This post applies both to non-Exadata and Exadata systems.
Before Oracle 11.2 came out, it was true to say that Oracle Parallel Execution slaves always do direct path reads (bypassing buffer cache) when doing full segment scans. This should not be taken simplistically though. Even when you were doing full table scans, then yes the scanning was done with direct path multiblock reads – but if you had to visit other, additional blocks out of the scanning sequence, then these extra IOs were done with regular buffered reads. For example, next row piece fetching of chained rows or or undo block access for CR reads was done with buffered single block reads, or even buffered multiblock reads, if some form of prefetching kicked in.
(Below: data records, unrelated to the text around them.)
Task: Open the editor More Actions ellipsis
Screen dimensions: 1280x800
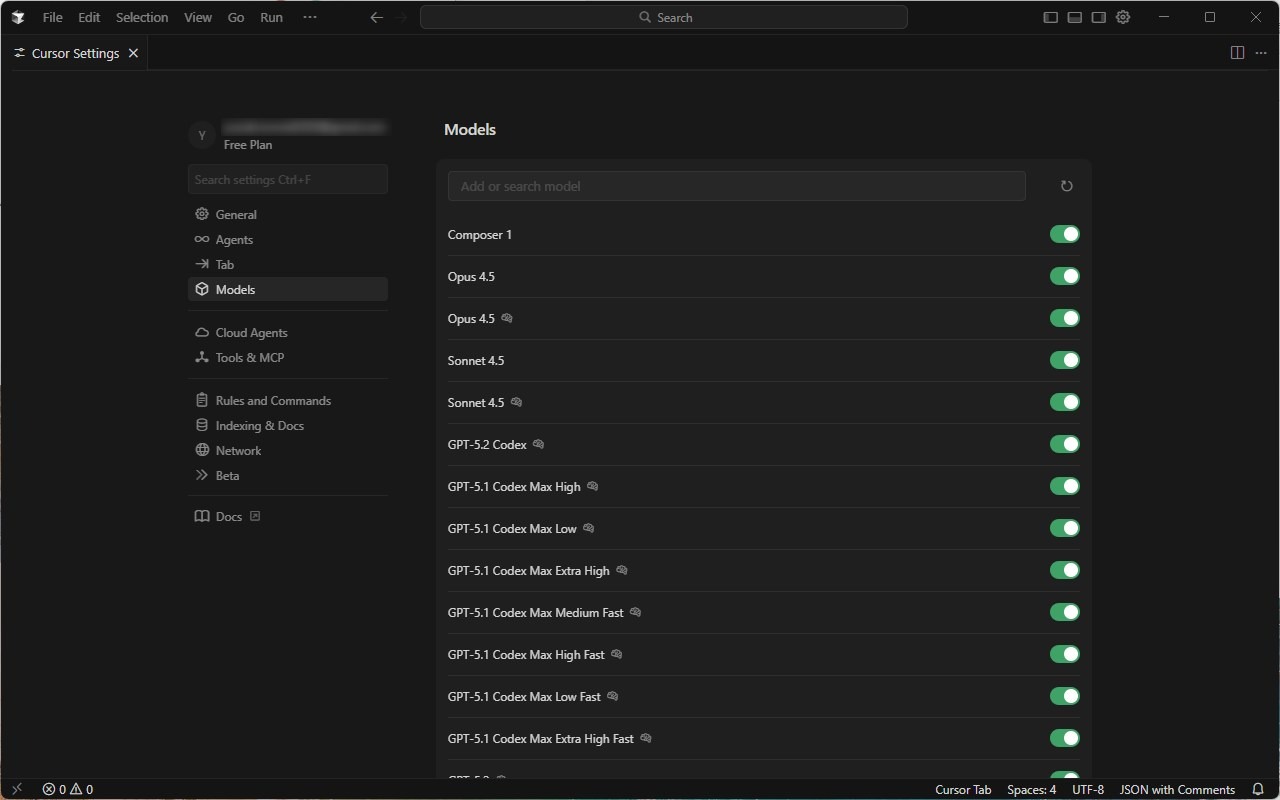Action: coord(1261,53)
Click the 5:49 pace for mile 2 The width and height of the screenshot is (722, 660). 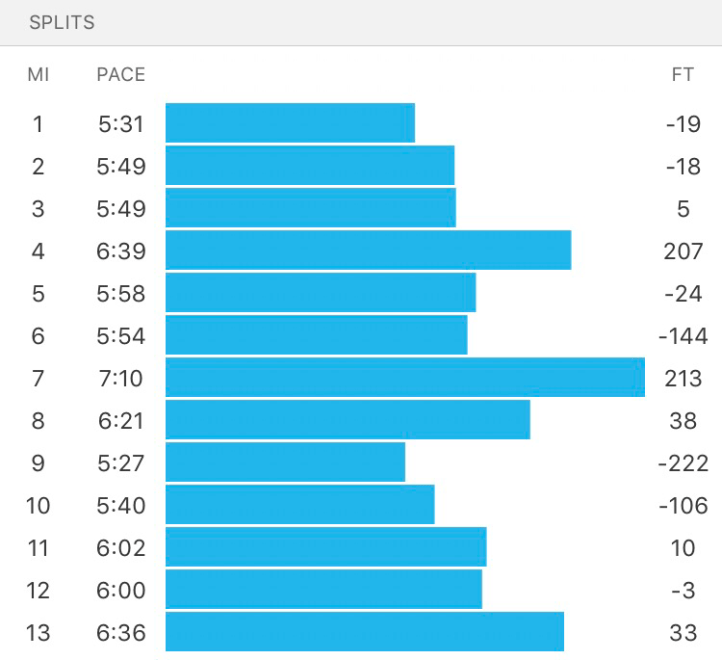coord(121,166)
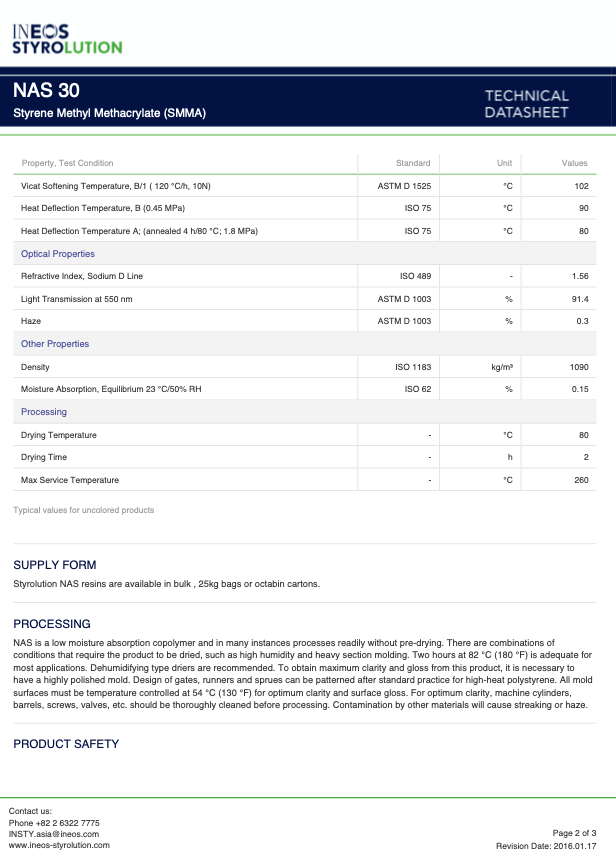Screen dimensions: 616x866
Task: Select the NAS 30 title heading
Action: click(41, 91)
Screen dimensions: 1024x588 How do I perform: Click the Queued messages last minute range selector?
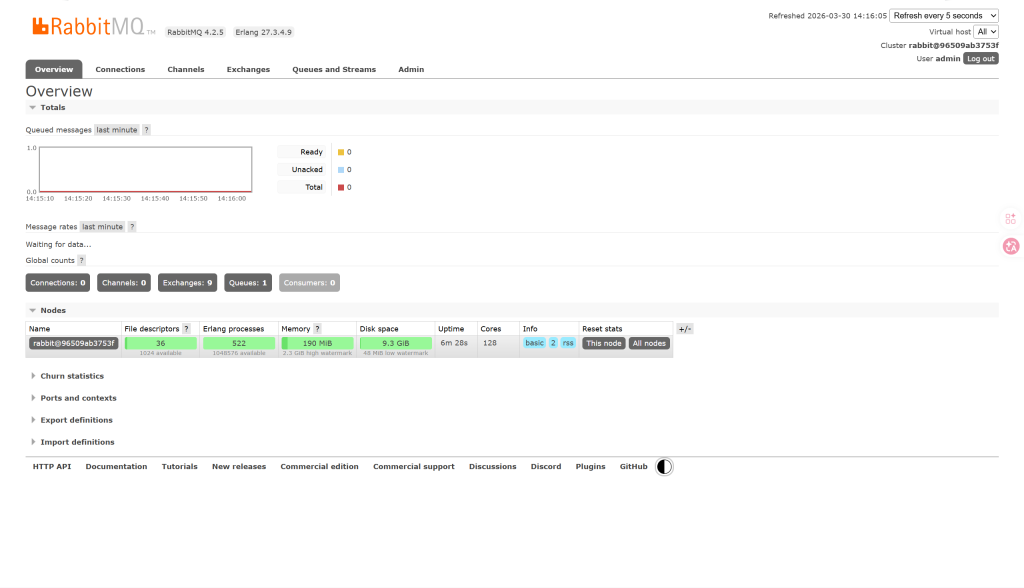pyautogui.click(x=117, y=130)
In addition to that, random table/index accesses like index range scans and the following table block fetches are always done in a buffered way both in serial and parallel execution cases.
Starting from Oracle 11.2 though, Oracle parallel execution slaves can also do the parallel full segment scans via the buffer cache. The feature is called In-Memory Parallel Execution, not to be confused with the Oracle 12c upcoming In-Memory Option (which gives you a columnar, compressed, in-memory cache of your on-disk data).
The 11.2 in-memory parallel execution doesn’t introduce any new data formats, but just allows you to cache your hottest tables across buffer caches of multiple RAC nodes (different nodes hold different “fragments” of a segment) and allow PX slaves to avoid physical disk reads and even work entirely from the local buffer cache of the RAC node the PX slave is running on (data locality!). You should use Oracle 220.127.116.11+ for in-mem PX as it has some improvements and bugfixes for node- and NUMA-affinity for PX slaves.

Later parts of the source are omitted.